Castle Creek Biosciences, Inc., a late-stage cell and gene therapy company using two lentiviral platforms to develop and commercialize therapies for genetic diseases, announced an oversubscribed and upsized preferred stock financing of $112.8 million.
Castle Creek is a portfolio company of Paragon Biosciences, which participated in the preferred stock financing along with continued support from Fidelity Management & Research Company, Valor Equity Partners and new participation from a premier group of healthcare-focused investors.
The financing is expected to provide sufficient capital for the company’s completion of a Phase 3 study and issuance of topline results of its lead ex vivo product candidate for recessive dystrophic epidermolysis bullosa (RDEB), a progressive, painful and debilitating rare genetic skin disorder, and positions Castle Creek to advance its in vivo work to submit an Investigational New Drug (IND) application to the U.S. Food and Drug Administration for hereditary tyrosinemia type 1 (HT1), its first indication using the in vivo gene therapy technology.

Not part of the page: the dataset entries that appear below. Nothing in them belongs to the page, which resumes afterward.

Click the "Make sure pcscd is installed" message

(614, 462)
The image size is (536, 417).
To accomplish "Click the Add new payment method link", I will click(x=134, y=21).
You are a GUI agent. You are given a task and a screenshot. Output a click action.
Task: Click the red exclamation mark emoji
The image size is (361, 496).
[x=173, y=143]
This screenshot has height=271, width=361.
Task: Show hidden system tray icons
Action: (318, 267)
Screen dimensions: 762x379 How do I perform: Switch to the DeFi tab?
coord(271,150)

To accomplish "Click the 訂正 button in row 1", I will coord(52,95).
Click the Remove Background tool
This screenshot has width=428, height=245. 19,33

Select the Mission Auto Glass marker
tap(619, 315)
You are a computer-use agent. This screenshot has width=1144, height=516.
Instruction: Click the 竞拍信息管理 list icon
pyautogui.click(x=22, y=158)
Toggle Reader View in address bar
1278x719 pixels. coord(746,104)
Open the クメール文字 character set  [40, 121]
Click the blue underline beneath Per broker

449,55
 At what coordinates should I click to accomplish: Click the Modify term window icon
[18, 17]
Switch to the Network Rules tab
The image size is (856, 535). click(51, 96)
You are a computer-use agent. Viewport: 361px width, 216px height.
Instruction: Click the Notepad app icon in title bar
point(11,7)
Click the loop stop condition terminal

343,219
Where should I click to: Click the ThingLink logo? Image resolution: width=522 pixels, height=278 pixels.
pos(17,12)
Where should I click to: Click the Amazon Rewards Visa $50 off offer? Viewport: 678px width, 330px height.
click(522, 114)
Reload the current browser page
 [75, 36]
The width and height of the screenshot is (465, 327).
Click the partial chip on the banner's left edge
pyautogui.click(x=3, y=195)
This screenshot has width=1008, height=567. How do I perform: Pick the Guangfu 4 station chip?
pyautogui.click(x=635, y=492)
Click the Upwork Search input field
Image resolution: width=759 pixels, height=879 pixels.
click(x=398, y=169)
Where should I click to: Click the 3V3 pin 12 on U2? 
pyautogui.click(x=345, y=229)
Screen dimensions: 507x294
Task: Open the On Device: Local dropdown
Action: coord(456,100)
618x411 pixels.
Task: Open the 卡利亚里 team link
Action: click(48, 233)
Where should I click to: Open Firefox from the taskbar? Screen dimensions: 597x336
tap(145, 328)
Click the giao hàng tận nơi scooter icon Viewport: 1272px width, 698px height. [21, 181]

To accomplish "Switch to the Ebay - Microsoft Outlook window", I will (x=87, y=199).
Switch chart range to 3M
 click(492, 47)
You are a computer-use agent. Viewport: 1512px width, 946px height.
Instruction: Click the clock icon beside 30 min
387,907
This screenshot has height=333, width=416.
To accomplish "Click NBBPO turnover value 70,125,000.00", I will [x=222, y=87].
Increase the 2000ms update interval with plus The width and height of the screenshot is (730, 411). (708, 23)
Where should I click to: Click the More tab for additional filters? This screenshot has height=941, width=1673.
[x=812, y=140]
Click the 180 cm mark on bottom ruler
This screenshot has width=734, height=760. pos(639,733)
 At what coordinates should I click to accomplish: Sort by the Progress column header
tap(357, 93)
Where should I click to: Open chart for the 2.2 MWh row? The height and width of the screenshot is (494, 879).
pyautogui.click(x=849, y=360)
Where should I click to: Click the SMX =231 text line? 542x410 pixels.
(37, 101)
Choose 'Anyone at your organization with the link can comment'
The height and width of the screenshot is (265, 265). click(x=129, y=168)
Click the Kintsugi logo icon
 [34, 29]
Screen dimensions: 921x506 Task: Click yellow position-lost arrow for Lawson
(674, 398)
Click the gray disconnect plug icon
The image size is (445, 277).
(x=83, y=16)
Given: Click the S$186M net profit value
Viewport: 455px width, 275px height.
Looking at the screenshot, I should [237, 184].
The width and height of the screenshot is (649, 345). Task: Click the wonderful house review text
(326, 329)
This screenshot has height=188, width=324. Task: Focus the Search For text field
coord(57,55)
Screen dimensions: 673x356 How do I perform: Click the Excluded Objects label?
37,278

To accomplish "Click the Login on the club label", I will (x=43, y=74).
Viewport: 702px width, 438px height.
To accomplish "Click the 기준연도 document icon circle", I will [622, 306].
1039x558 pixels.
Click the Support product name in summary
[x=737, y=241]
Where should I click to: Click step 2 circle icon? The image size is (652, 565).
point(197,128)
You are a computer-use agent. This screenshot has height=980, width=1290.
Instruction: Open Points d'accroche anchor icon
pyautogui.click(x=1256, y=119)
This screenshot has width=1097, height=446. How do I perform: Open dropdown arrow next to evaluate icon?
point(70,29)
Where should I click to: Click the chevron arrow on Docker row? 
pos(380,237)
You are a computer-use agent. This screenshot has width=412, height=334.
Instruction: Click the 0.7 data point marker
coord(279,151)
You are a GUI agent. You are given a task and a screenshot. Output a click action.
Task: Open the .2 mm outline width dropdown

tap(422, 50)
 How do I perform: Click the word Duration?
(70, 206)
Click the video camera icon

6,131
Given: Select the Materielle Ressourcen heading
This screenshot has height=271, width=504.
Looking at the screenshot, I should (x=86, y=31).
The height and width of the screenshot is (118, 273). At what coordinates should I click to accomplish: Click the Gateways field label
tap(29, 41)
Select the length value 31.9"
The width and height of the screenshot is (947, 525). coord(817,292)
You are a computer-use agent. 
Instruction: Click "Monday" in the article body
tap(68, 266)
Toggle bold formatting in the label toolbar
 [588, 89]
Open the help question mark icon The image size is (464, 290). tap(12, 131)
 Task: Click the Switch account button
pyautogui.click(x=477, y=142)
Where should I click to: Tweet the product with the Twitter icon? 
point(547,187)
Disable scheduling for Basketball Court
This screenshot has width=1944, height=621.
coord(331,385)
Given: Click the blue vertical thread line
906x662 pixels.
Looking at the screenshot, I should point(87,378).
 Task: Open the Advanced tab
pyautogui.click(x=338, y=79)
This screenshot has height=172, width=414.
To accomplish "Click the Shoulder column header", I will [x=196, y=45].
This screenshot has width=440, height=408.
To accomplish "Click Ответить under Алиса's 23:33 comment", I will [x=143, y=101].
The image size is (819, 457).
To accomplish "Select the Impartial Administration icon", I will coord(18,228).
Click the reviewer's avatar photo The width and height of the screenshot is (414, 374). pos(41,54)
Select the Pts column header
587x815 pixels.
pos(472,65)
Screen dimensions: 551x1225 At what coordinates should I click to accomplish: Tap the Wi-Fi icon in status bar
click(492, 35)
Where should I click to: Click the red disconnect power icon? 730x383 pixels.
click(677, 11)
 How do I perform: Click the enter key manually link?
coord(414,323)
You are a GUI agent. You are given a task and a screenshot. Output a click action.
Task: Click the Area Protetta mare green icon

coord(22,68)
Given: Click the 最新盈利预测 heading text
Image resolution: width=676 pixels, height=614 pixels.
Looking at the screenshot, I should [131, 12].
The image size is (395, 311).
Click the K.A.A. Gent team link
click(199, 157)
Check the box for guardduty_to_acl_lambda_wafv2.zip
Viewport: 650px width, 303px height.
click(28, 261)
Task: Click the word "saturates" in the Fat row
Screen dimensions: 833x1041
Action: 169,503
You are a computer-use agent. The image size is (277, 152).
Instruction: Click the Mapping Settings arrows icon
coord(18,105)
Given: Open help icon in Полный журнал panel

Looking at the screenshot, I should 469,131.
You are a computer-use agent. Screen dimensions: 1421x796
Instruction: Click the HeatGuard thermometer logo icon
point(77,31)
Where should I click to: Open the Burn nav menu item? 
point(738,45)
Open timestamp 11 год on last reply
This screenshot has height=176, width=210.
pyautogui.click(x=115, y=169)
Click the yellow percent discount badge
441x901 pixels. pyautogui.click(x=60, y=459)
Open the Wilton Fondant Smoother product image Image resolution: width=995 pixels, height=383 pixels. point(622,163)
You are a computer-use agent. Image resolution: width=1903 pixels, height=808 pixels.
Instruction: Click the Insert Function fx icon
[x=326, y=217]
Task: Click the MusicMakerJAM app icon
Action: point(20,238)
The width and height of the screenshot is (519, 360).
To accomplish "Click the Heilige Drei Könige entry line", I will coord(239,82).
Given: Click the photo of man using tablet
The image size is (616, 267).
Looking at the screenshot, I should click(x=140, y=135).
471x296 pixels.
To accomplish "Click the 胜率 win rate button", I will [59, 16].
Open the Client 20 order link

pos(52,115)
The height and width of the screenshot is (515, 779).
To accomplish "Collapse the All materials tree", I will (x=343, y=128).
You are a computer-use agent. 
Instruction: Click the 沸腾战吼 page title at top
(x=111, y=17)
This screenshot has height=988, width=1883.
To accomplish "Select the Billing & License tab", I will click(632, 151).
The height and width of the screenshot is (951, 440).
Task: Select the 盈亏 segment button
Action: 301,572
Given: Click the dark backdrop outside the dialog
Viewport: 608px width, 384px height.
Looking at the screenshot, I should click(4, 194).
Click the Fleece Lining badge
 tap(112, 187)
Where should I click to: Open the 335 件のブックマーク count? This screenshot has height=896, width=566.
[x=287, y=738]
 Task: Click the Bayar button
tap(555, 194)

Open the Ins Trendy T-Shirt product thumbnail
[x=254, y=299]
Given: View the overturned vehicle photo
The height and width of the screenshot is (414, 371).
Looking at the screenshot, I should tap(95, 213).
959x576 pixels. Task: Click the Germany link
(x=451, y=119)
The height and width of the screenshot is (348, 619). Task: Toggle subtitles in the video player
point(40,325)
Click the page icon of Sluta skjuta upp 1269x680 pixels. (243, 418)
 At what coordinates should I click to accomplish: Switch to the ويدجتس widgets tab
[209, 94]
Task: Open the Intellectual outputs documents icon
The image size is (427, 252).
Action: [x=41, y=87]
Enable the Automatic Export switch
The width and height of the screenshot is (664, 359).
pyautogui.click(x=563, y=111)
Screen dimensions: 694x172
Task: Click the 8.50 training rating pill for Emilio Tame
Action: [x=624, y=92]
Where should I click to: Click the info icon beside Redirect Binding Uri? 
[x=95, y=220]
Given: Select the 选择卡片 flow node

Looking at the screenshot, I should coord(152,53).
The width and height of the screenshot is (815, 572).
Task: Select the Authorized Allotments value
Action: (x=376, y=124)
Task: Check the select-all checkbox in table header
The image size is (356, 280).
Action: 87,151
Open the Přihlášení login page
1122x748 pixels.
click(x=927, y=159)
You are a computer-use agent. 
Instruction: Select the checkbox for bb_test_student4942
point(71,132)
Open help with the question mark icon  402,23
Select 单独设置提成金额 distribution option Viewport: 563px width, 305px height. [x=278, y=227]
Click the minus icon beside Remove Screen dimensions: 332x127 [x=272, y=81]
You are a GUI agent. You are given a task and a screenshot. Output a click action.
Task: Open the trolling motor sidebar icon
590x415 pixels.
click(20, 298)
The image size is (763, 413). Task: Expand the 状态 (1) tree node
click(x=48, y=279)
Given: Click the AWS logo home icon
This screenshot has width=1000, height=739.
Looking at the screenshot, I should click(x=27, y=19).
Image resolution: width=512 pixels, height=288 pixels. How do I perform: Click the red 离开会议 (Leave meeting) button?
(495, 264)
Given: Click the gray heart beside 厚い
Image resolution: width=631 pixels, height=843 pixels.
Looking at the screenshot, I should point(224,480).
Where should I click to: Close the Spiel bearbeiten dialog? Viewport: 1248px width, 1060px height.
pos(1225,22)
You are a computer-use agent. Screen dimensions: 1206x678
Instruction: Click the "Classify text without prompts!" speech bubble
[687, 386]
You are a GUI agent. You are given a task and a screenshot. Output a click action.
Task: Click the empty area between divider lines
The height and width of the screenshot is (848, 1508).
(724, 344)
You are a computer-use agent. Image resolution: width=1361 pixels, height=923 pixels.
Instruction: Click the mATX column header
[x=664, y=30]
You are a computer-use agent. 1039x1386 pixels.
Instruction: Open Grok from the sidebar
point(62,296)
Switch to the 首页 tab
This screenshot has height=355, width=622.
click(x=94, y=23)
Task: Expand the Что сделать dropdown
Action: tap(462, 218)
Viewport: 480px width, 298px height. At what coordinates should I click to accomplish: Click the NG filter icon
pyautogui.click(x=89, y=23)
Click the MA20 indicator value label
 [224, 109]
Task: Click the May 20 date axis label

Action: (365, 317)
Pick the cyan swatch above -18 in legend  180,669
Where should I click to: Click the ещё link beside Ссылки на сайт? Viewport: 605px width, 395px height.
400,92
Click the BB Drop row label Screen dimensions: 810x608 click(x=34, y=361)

Castle Creek’s dual technology platform of ex vivo and in vivo technologies is the foundation for developing novel gene therapies for a broad range of genetic diseases with limited or no treatment options.
“This important investment acknowledges the long-term strategic potential of our versatile dual technology platform and in-house manufacturing capabilities, as well as our unwavering commitment to patient communities,” said Matthew Gantz, president and chief executive officer of Castle Creek Biosciences. “Castle Creek is uniquely positioned and committed to accelerating the expansion of our cell and gene therapy pipelines for each target indication.”
“Castle Creek’s lentiviral platforms have the potential to unlock transformative gene therapies,” said Jeff Aronin, chairman of Castle Creek Biosciences. “Phase 1/2 data shows the lead ex vivo candidate corrects the genetic defect of the most burdensome RDEB wounds. Additionally, robust preclinical data suggest the initial in vivo therapy could set a precedent as a single-dose curative treatment for an inherited, metabolic liver disease.”